The danger of taking shortcuts in urban mission

I’ve suggested that the first step in “urban mission” is to step into and live in the culture. JH Bavinck writes about this stage in “The Science of Missions”

He is of course writing about traditional cross-cultural mission and he is writing 60 years ago but in that context, he says about the missionary:

“as soon as he sets foot in the place where he is going to work, he must face the question as to how he should approach the people. How must he win their confidence? How can he understand their inner life?” [1]

One of the biggest challenges is that the missionary is so completely different to the people he is going to witness to.

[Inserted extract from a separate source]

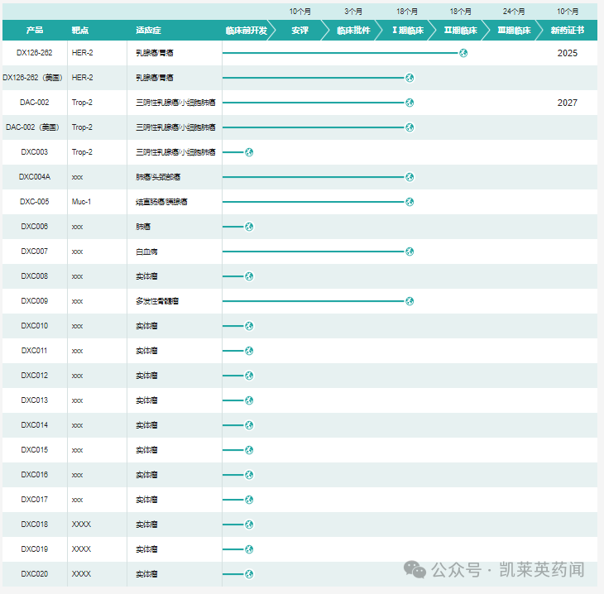Click the 临床批件 stage header

click(x=354, y=31)
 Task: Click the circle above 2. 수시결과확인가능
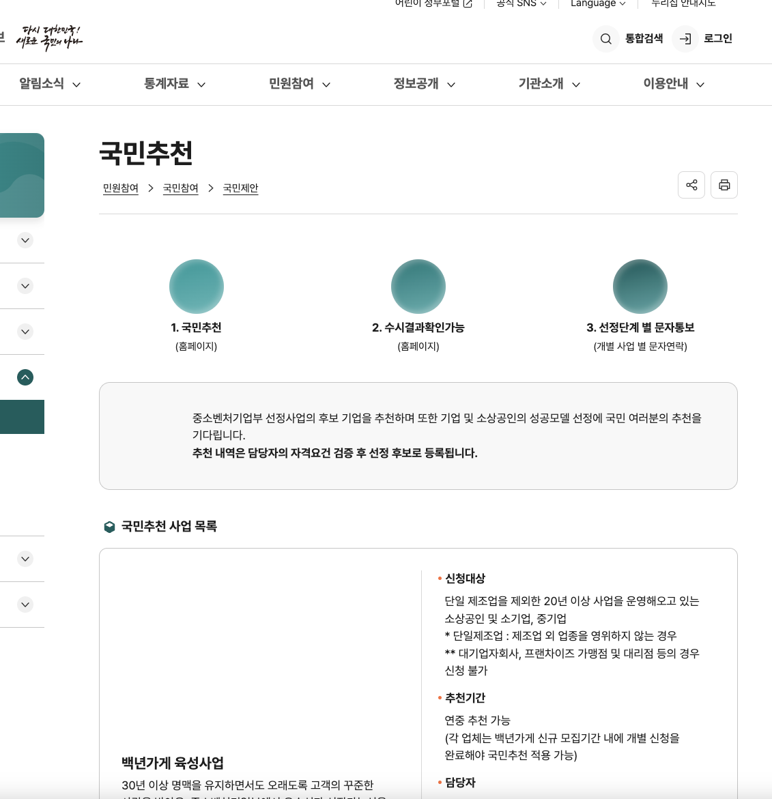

“The missionary is himself accustomed to a completely different mode of life. He dresses differently, desires a better house, and sleeps under a mosquito net. He will possibly eat different food and follow certain types of hygiene to escape many illnesses. And if he is married it will soon appear that he sustains a completely different relation to his wife from that of those around him. Moreover, he speaks a different language and disregards all sorts of religious rules considered necessary by the populace. In case of illness he does not call for the witch doctor, he does not work with charms and the like, but he uses medicine which he has brought with him, and which he carefully guards. In short, those to whom he would speak very quickly understand that this missionary lives in a manner which is in every respect different from theirs. He is different from them in everything. Everything that they regard as holy and necessary, he disregards. With amazement they notice that he tramples the old tribal morality under foot. In their eyes this missionary is a terribly dangerous person, a person who disregards the most holy precepts, a thoroughly ill bred man, and above all a thoroughly stupid man.”[2]

You will realise that some of those things require that he genuinely must draw a line. He cannot enter into superstition. However, others are culturally are neutral. The, there are things that may be well and good, in this case better medicine, provision of a mosquito net but set him apart as better off but maybe also as fussy or a coward.

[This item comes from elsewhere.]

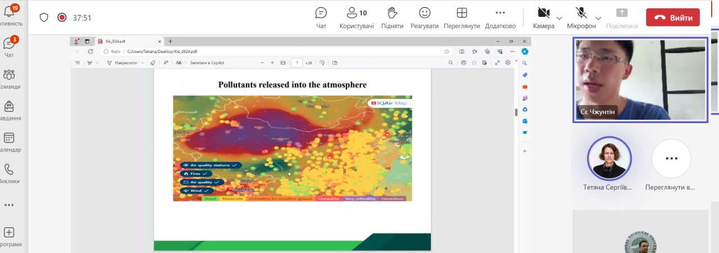Toggle the Fires layer on the map
Viewport: 719px width, 253px height.
click(x=195, y=174)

Bavinck also points out that the missionary is a learner about the culture, environment and the language.

“The missionary has to learn everything. He has to learn how to speak the language, and in this respect he is more stupid than the smallest child. He must in this strange world also learn what fruits are edible and what are no. He appears as the very picture or epitome of a grown up child, as one who literally knows nothing, yet is so conceited that he does not live according to the rules prescribed by their divine forefathers.”[3]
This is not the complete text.